BNM-III-170 administration in viremic, SHIV AD8-EO-infected RMs results in increased neutrophils and monocytes and a non-specific reduction in lymphocytes. (A) WBC counts and neutrophil, lymphocyte, and monocyte percentages and counts in peripheral blood as determined by CBC panels. (B) Frequencies and absolute counts of CD4 T cells, CD8 T cells, B cells, and NK cells in PBMCs as determined by multi-color flow cytometry. CD4 T-cell and CD8 T-cell frequencies were reported as percentages of CD3+ lymphocytes and B-cell and NK cell frequencies as percentages of CD3- lymphocytes. Absolute counts were reported as cells per μL blood. Statistical analyses were performed using Wilcoxon matched-pairs signed rank tests comparing counts/frequencies from 0 h of the first dose and 24 h post-terminal dose for each treatment cycle for all animals. *P-value < 0.05, **P-value < 0.01.

Fig 5

Bioavailable BNM-III-170 in plasma of treated, SHIV AD8-EO-infected RMs is correlated with increased plasma binding to HIV-1-infected cells. (A) Plasma binding and bioavailable BNM-III-170 in plasma during each BNM-III-170 treatment cycle. Plasma binding to mock-infected (gray) or CH058TF-infected (black) CEM.NKr cells is plotted on the left y-axis. Plasma levels of BNM-III-170 (red) are plotted on the right y-axis. (B) Association between plasma levels of BNM-III-170 and plasma binding to CH058TF-infected CEM.NKr cells for timepoints from each respective BNM-III-170 treatment cycle (Spearman correlation).

Fig 6

Plasma viral loads for each BNM-III-170 treatment cycle. Plasma viral loads (SHIV RNA copies/mL) were measured by RT-qPCR at multiple timepoints during each BNM-III-170 dosing regimen. The dashed horizontal line represents the assay’s limit of detection (LOD; 60 copies/mL).

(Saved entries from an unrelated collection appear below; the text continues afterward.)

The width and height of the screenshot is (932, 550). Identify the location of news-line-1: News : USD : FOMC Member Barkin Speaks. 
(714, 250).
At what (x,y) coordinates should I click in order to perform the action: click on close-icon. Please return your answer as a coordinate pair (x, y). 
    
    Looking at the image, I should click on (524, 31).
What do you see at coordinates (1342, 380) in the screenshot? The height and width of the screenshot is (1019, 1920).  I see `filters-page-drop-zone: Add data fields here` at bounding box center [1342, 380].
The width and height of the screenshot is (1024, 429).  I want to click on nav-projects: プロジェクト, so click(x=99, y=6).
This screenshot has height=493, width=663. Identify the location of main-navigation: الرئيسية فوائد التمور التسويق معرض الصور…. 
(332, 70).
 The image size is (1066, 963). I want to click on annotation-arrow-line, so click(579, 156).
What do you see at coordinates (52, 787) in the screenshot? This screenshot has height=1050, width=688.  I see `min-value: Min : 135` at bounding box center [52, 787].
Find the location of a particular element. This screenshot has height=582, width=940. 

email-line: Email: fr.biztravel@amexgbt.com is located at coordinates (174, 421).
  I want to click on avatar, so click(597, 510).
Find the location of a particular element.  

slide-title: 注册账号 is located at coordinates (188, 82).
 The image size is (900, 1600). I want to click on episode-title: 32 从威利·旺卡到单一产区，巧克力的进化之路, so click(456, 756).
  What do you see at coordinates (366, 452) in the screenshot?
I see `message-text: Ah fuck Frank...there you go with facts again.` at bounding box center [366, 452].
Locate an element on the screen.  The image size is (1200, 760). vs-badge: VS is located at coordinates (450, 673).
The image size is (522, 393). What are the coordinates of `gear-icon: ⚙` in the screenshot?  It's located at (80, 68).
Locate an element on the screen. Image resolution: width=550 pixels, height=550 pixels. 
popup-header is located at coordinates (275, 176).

The red and blue vertical lines represent 36 mg/kg and 24 mg/kg doses of BNM-III-170, respectively.

Fig 7

SHIV AD8-EO-infected RMs generate CD4i antibodies capable of binding to infected cells, mediating ADCC, and neutralizing virus following BNM-III-170 treatment. (A) Longitudinal CD4i antibody titers were measured via CD4-bound gp120core ELISA for all four animals. (B) Percent reduction in plasma binding to CD4 bound gp120core following 17b Fab blocking compared to no blocking. (C) Longitudinal anti-cluster A antibody titers were measured via stabilized gp120 inner domain protein (ID2) ELISA for all four animals. (D) Capacity of plasma from each animal collected at 0 h of each dose of BNM-III-170 to bind CH058TF-infected CEM.NKr cells in the presence or absence of 50 µM added BNM-III-170. (E) Capacity of plasma from each animal collected at 0 h of each dose of BNM-III-170 to mediate ADCC responses against CH58TF-infected CEM.NKr cells in the presence or the absence of 50 µM added BNM-III-170. Statistical analyses for D and E were performed using Wilcoxon matched-pairs signed rank tests. *P-value < 0.05, ** P-value < 0.01, ***P-value < 0.001, ****P-value < 0.0001. (F) Percent infectivity of SHIV AD8-EO following incubation with indicated dilutions of plasma collected from pre- and post-treatment timepoints during the 2 × 36 mg/kg BNM-III-170 treatment cycle with 1 day dosing interval.